- _PROBLEM REQUIREMENTS_: Lay out every line of the items below as a Markdown table with two columns, Row and Line. Number the rows and leave out blank lines.
── DATA PROVIDED
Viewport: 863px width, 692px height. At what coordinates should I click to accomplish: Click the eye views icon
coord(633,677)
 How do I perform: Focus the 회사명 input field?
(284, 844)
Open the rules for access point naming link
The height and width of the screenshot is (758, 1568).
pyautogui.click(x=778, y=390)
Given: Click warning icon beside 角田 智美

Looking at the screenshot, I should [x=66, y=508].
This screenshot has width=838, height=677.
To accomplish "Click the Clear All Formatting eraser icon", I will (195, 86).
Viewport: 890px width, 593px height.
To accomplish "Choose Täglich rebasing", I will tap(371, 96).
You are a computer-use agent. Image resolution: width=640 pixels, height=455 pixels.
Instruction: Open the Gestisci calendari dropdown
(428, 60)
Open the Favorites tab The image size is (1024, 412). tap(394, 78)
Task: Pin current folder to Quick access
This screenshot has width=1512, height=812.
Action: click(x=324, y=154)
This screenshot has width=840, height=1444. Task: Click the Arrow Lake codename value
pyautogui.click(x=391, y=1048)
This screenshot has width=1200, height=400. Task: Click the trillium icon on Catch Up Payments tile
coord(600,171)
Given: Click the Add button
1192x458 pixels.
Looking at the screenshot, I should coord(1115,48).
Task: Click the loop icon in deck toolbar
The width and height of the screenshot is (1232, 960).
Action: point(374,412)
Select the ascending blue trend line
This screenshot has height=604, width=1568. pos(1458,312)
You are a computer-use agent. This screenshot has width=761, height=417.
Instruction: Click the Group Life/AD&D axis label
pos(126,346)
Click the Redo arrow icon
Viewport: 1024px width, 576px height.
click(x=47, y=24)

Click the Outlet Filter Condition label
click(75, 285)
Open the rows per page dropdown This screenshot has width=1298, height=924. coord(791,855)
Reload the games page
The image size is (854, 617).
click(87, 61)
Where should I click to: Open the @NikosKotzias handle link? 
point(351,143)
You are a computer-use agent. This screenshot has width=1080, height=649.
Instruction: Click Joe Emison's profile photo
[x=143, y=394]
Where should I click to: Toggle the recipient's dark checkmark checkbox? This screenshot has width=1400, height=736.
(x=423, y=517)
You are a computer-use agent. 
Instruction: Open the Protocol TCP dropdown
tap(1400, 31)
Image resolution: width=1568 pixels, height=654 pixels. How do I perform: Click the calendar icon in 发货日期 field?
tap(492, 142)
────
- _EXERCISE RESULT_:
| Row | Line |
|---|---|
| 1 | Viewport: 863px width, 692px height. At what coordinates should I click to accomplish: Click the eye views icon |
| 2 | coord(633,677) |
| 3 |  How do I perform: Focus the 회사명 input field? |
| 4 | (284, 844) |
| 5 | Open the rules for access point naming link |
| 6 | The height and width of the screenshot is (758, 1568). |
| 7 | pyautogui.click(x=778, y=390) |
| 8 | Given: Click warning icon beside 角田 智美 |
| 9 | Looking at the screenshot, I should [x=66, y=508]. |
| 10 | This screenshot has width=838, height=677. |
| 11 | To accomplish "Click the Clear All Formatting eraser icon", I will (195, 86). |
| 12 | Viewport: 890px width, 593px height. |
| 13 | To accomplish "Choose Täglich rebasing", I will tap(371, 96). |
| 14 | You are a computer-use agent. Image resolution: width=640 pixels, height=455 pixels. |
| 15 | Instruction: Open the Gestisci calendari dropdown |
| 16 | (428, 60) |
| 17 | Open the Favorites tab The image size is (1024, 412). tap(394, 78) |
| 18 | Task: Pin current folder to Quick access |
| 19 | This screenshot has width=1512, height=812. |
| 20 | Action: click(x=324, y=154) |
| 21 | This screenshot has width=840, height=1444. Task: Click the Arrow Lake codename value |
| 22 | pyautogui.click(x=391, y=1048) |
| 23 | This screenshot has width=1200, height=400. Task: Click the trillium icon on Catch Up Payments tile |
| 24 | coord(600,171) |
| 25 | Given: Click the Add button |
| 26 | 1192x458 pixels. |
| 27 | Looking at the screenshot, I should coord(1115,48). |
| 28 | Task: Click the loop icon in deck toolbar |
| 29 | The width and height of the screenshot is (1232, 960). |
| 30 | Action: point(374,412) |
| 31 | Select the ascending blue trend line |
| 32 | This screenshot has height=604, width=1568. pos(1458,312) |
| 33 | You are a computer-use agent. This screenshot has width=761, height=417. |
| 34 | Instruction: Click the Group Life/AD&D axis label |
| 35 | pos(126,346) |
| 36 | Click the Redo arrow icon |
| 37 | Viewport: 1024px width, 576px height. |
| 38 | click(x=47, y=24) |
| 39 | Click the Outlet Filter Condition label |
| 40 | click(75, 285) |
| 41 | Open the rows per page dropdown This screenshot has width=1298, height=924. coord(791,855) |
| 42 | Reload the games page |
| 43 | The image size is (854, 617). |
| 44 | click(87, 61) |
| 45 | Where should I click to: Open the @NikosKotzias handle link?  |
| 46 | point(351,143) |
| 47 | You are a computer-use agent. This screenshot has width=1080, height=649. |
| 48 | Instruction: Click Joe Emison's profile photo |
| 49 | [x=143, y=394] |
| 50 | Where should I click to: Toggle the recipient's dark checkmark checkbox? This screenshot has width=1400, height=736. |
| 51 | (x=423, y=517) |
| 52 | You are a computer-use agent.  |
| 53 | Instruction: Open the Protocol TCP dropdown |
| 54 | tap(1400, 31) |
| 55 | Image resolution: width=1568 pixels, height=654 pixels. How do I perform: Click the calendar icon in 发货日期 field? |
| 56 | tap(492, 142) |